* Start MATERIAL FOR THIS TASK *

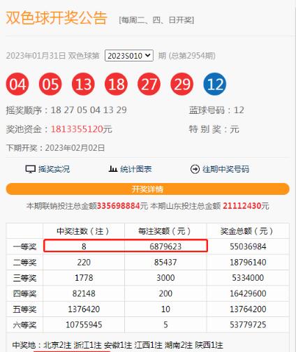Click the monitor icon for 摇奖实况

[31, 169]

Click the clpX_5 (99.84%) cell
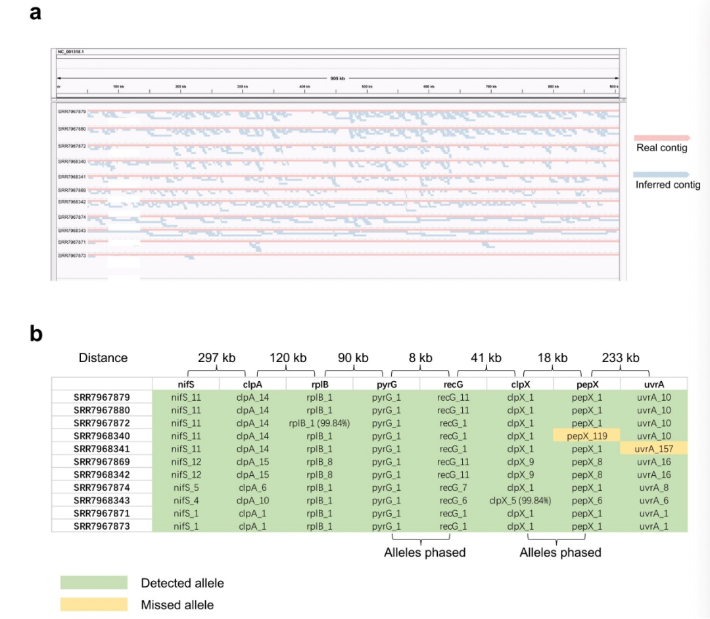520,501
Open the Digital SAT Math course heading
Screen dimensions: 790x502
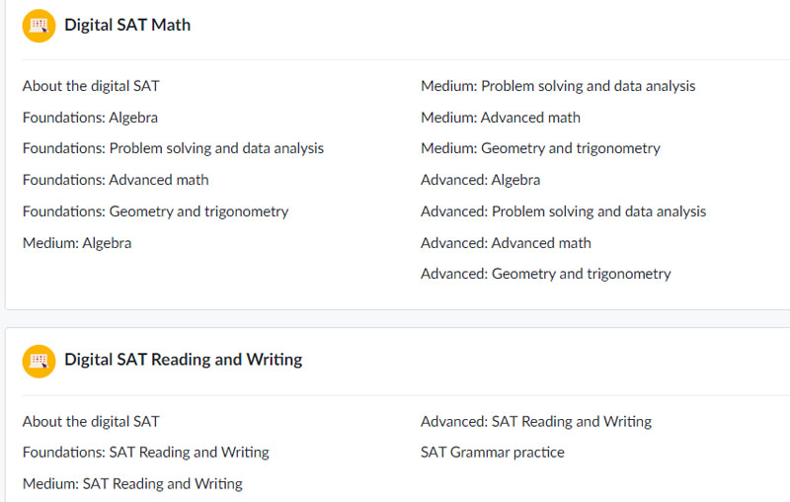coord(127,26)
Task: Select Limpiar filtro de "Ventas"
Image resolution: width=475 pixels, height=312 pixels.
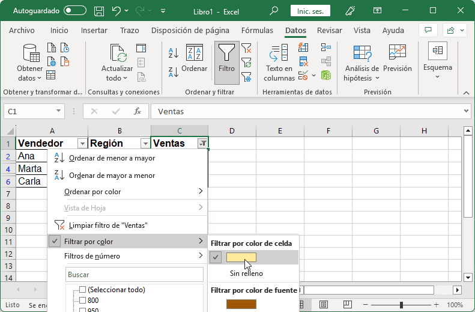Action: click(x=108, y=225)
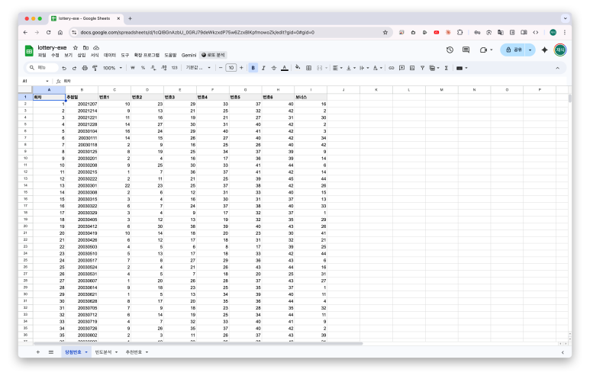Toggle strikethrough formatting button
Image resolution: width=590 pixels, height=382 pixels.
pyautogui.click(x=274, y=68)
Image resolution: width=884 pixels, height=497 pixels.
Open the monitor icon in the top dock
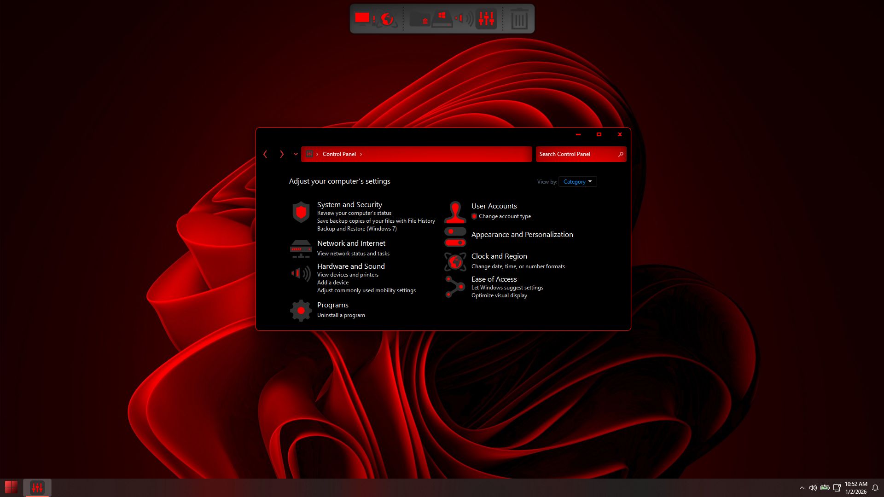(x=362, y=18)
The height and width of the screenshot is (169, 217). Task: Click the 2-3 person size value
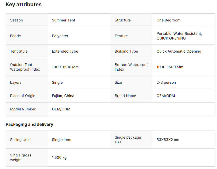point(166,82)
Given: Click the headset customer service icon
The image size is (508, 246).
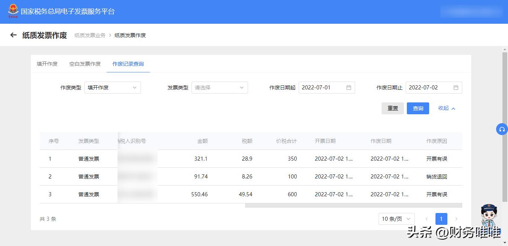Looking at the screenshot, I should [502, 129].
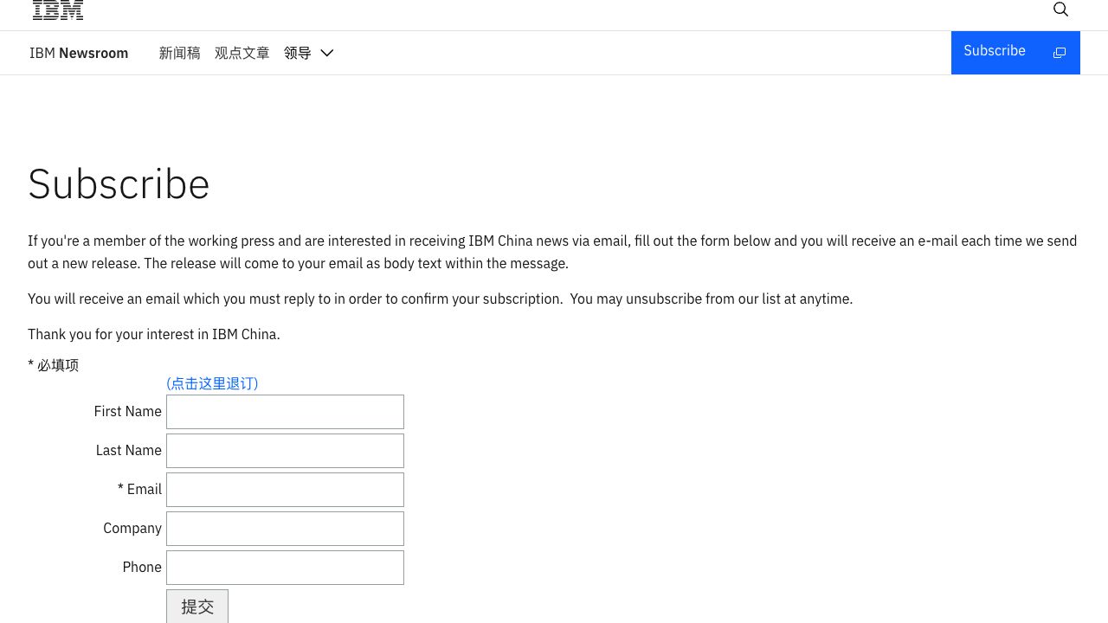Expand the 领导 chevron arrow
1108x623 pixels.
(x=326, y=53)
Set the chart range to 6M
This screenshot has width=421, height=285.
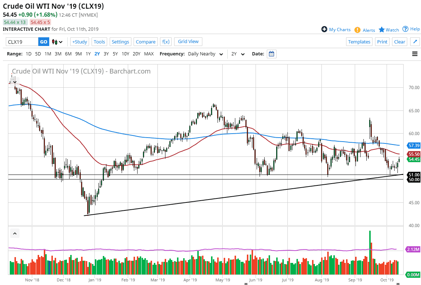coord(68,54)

* End MATERIAL FOR THIS TASK *

## [TASK DIRECTIONS]
Extract the text of every item above, line for line and without changes, and leave the pictures out.

## [SOLUTION TO THIS PROBLEM]
Click the monitor icon for 摇奖实况

[31, 169]

Click the clpX_5 (99.84%) cell
520,501
Open the Digital SAT Math course heading
Screen dimensions: 790x502
coord(127,26)
Task: Select Limpiar filtro de "Ventas"
Image resolution: width=475 pixels, height=312 pixels.
Action: click(x=108, y=225)
Toggle strikethrough formatting button
Image resolution: width=590 pixels, height=382 pixels.
pyautogui.click(x=274, y=68)
Image resolution: width=884 pixels, height=497 pixels.
Open the monitor icon in the top dock
(x=362, y=18)
The height and width of the screenshot is (169, 217). Task: Click the 2-3 person size value
point(166,82)
Given: Click the headset customer service icon
The image size is (508, 246).
Looking at the screenshot, I should [502, 129].
Expand the 领导 chevron arrow
1108x623 pixels.
(x=326, y=53)
Set the chart range to 6M
This screenshot has width=421, height=285.
coord(68,54)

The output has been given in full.